Leave a Legacy Gift
The one thing that outlives us all is the legacy we leave behind.
Please notify us if you have included the Community Foundation in your estate plan and you will also be inducted into the Barry Community Foundation Legacy Society.
YOUR LIFE ISN’T GENERIC
Your Legacy Shouldn't Be EitherWatch Video
Make a Lasting Gift
Naming the Barry Community Foundation in your will is the simplest way to contribute to the future of your community. A donor may choose to give a specific amount, a percentage of the estate, or the remainder of the estate after other bequests are made. All gifts to the Foundation reduce the gross taxable estate. An appraisal of the value of the gift, except cash, would need to be completed prior to the Foundation’s acceptance of the gift.
CHARITABLE GIFT ANNUITY
In a charitable gift annuity, you give cash or securities to Barry Community Foundation. The Foundation then pays either you or yourself and a spouse a fixed income for life or for a determined period of time. At the completion of the specified term, assets are placed in the fund designated or created by the donor.

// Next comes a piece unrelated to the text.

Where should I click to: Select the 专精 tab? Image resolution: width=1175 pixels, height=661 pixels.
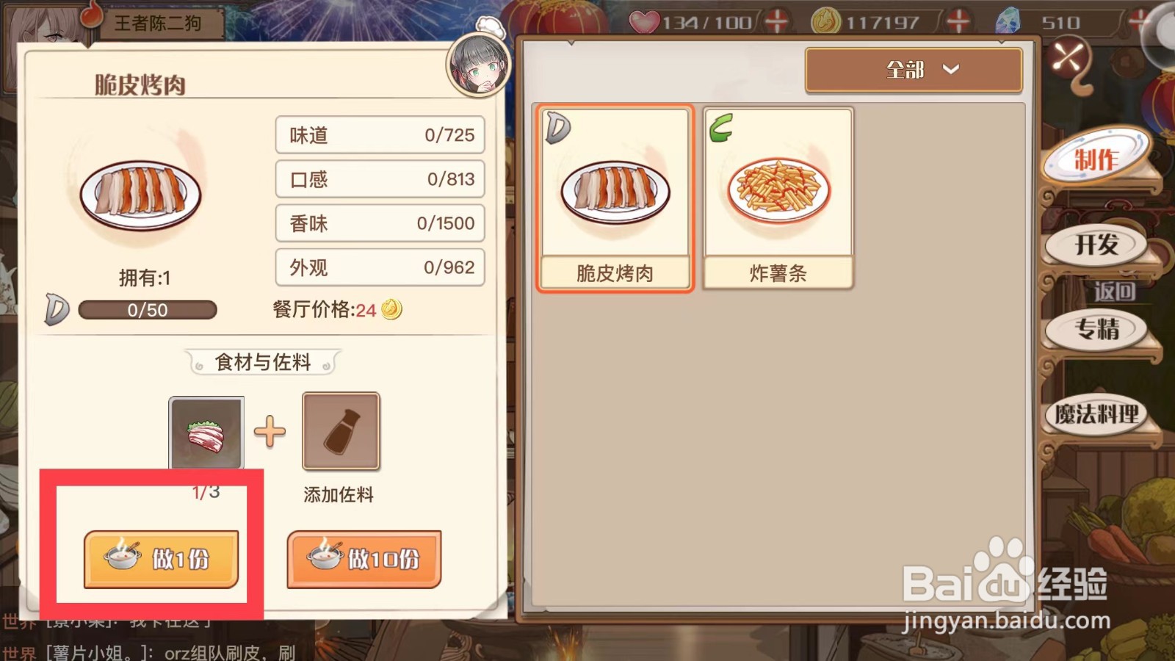point(1096,329)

CHARITABLE LEAD TRUST, REMAINDER TRUSTS OR TRUST BENEFICIARY
A donor may contribute property to a lead trust with the income from the trust paid to the Foundation for a specified term. At the end of the term, the property would be distributed to the donors designated beneficiaries. A charitable remainder “annuity trust” and a charitable remainder “unitrust” are the two types of remainder trusts an individual may establish which provide income to the designated beneficiaries for a specified period of time.
An individual who is the beneficiary of a trust from which regular taxable income is received, can choose to assign the amount of income that would normally be given to a charity each year to the designated fund and
pay no income tax on it. The Foundation will make annual contributions in the donors name to the charities, or selected field of interest.
A gift of life insurance allows the donor to name the Foundation as the owner and beneficiary of an existing or new life insurance policy. The donor can retain ownership of the policy and name the Foundation as a primary beneficiary. There will be no current charitable deduction, but the proceeds payable to the Foundation at the donor’s death will not be subject to federal income tax. If the policy is irrevocably assigned to the Foundation, the donor receives an immediate federal income tax charitable deduction which is approximately equal to the cash surrender value of the policy. All premium payments made following the initial gift are also deductible as charitable contributions.
IRA, RETIREMENT PLANS, AND LIFE INSURANCE
Name the Foundation as a beneficiary of your IRA, retirement plan, or life insurance policy. When you leave retirement plan assets to the Foundation, 100 percent of your gift will be available to support your charitable passions.